F test based on ANOVA for the both selected predictors is highly significant.

We also obtain coefficient of determination, R^2, for the whole model:

## coefficient of determination:

summary(lm_best)$adj.r.squared

## [1] 0.610157

Which implies that over 61% of variation in LAR could be explained by the model, which is relatively good indicator.

C. Based on your model, what is the most important predictor for leaf area removed (and on what do you base this)?

We look at Pearson correlation coefficient for the two chosen predictors and the response variable “LAR”:

# C. Based on your model, what is the most important predictor

# for leaf area removed (and on what do you base this)?

# correlation

round(cor(mustard.df[,c("LAR","leaf.thickness","isothiocyanates")]),3)

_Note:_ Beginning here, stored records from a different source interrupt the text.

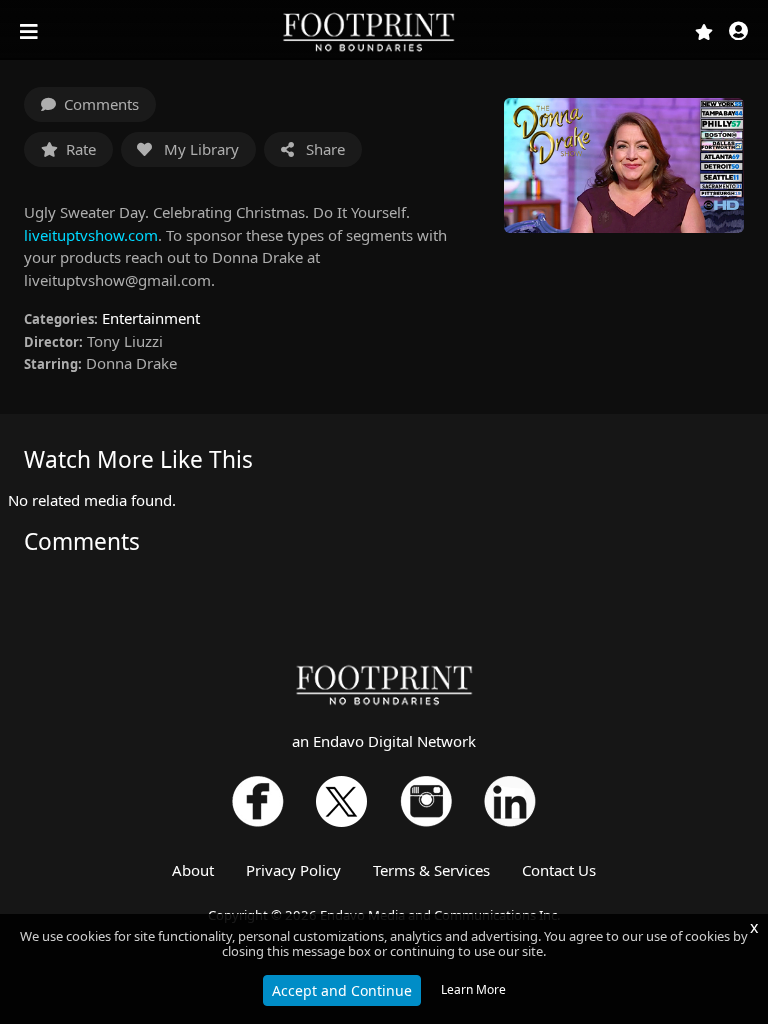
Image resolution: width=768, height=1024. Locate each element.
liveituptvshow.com (91, 235)
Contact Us (559, 870)
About (193, 870)
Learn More (473, 989)
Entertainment (151, 318)
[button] (738, 32)
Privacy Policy (293, 870)
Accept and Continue (342, 990)
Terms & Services (431, 870)
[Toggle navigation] (31, 32)
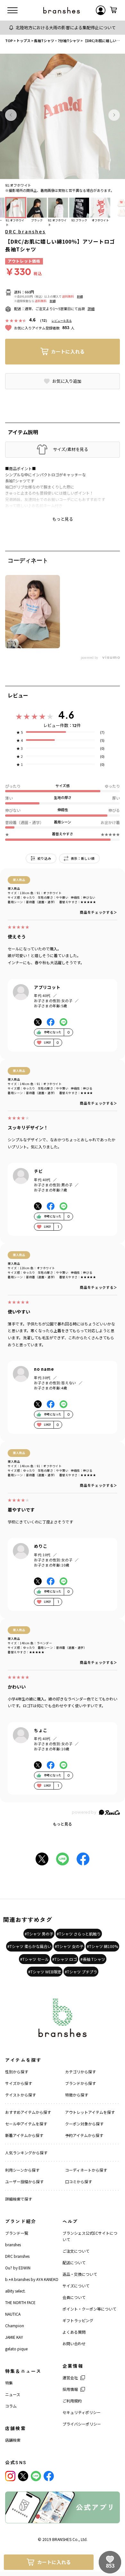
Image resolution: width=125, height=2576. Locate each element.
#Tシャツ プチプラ (81, 1971)
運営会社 (70, 2377)
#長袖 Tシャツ (92, 1959)
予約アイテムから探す (84, 2135)
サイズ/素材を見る (70, 449)
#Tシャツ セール (34, 1959)
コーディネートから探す (86, 2170)
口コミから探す (78, 2181)
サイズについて (76, 2285)
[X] (23, 2476)
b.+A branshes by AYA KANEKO (31, 2279)
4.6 (66, 715)
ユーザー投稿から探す (24, 2181)
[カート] (113, 10)
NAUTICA (13, 2314)
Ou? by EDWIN (17, 2267)
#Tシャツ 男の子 (39, 1933)
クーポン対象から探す (84, 2123)
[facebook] (49, 2476)
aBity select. (15, 2290)
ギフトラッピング (78, 2320)
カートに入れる (68, 351)
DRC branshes (25, 231)
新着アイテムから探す (24, 2135)
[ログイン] (100, 10)
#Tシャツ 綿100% (102, 1946)
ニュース (12, 2394)
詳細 (80, 296)
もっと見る (62, 1824)
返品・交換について (80, 2274)
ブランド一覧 (16, 2233)
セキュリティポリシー (82, 2412)
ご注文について (76, 2251)
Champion (14, 2325)
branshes (13, 2244)
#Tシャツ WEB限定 (44, 1971)
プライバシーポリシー (82, 2424)
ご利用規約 (72, 2400)
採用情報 (70, 2389)
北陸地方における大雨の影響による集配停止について (66, 27)
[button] (11, 115)
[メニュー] (12, 10)
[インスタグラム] (10, 2476)
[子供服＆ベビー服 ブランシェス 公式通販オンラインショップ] (61, 10)
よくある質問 (74, 2332)
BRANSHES (61, 2539)
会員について (74, 2297)
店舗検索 (13, 2440)
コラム (11, 2406)
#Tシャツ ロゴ (64, 1959)
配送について (74, 2262)
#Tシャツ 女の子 (69, 1946)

## LAR leaf.thickness isothiocyanates

## LAR 1.000 0.504 0.776

## leaf.thickness 0.504 1.000 0.509

## isothiocyanates 0.776 0.509 1.000

We note that variable “isothiocyanates” has higher correlation with the response variable “LAR”. Secondly, looking at the summary of the model (p value and test statistic), here again the variable “isothiocyanates” is highly significant.

We conclude that the variable “isothiocyanates” is the most important predictor.

D. What would your model predict for leaf area removed (LAR) for a plant with 111.2 ug/mgdwglucosinolate, 149.2 ug/mgdw isothiocyanates, 0.6 mm leaf thickness, and 39.1 trichomes per sq mm?

Since the best model includes only 2 variables, we include use only these two variables for prediction.

# D. What would your model predict for leaf area removed (LAR)

# for a plant with 111.2 ug/mgdwglucosinolate, 149.2 ug/mgdw isothiocyanates,

# 0.6 mm leaf thickness, and 39.1 trichomes per sq mm?

newdata = data.frame(isothiocyanates = 149.2, leaf.thickness = 0.6)

pred.lm = predict(lm_best, newdata = newdata)

cat("\n Predicted LAR for the given plant is ", pred.lm)

##

## Predicted LAR for the given plant is 19.57753